Christadelphian Tidings
- Country: United States

= The Christadelphian Tidings of the Kingdom of God =

American magazine

The Christadelphian Tidings of the Kingdom of God (The Tidings) is a Bible magazine published monthly by the Christadelphians (Brethren in Christ).

The Tidings intended readership is Christadelphians in North America and provides news on Christadelphian events in that area, but also provides general articles of Biblical exposition and exhortation. Although the readership is mostly North American the magazine is circulated more widely.

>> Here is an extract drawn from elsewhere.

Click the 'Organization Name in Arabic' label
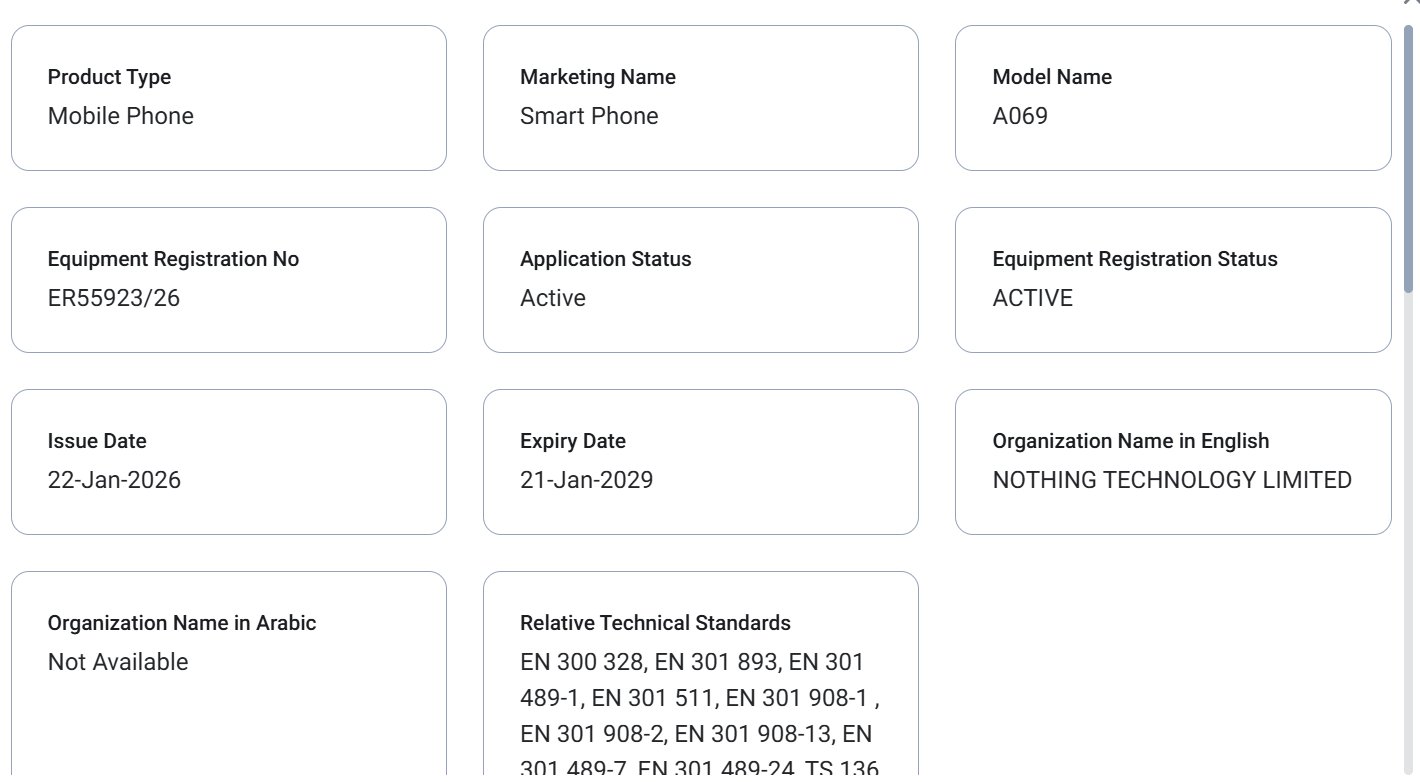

Current and back issues can be viewed on the Internet.

==Other publications==
For several years The Caribbean Pioneer, which had previously a separate publication, was published as a section within The Tidings; from January 2005 it was integrated into the larger magazine.

Back issues of the magazine can be viewed on the Internet.

The Tidings magazine committee also publishes books. The content of these books most often start as Tidings articles. Some of the books currently published by Christadelphian Tidings Publishers include: -

- Essays to Believers by Don Styles - a collection of essays on practical Christian living.
- John Thomas: His Friends and His Faith by Peter Hemingray - a 'series of glimpses' into the origin of the Christadelphian movement founded by John Thomas in America.
- Legalism vs. Faith by David Levin - an examination of faith in contrast to the legalistic religion of the Pharisees, with application to the lives of modern Christians.
- Miracles by John C. Bilello - an examination of some of the New Testament's miracles, focusing particularly on those that Jesus performed.
- Parables by John C. Bilello - an examination of some of the parables of the Lord Jesus in light of the historical traditions of the Talmud.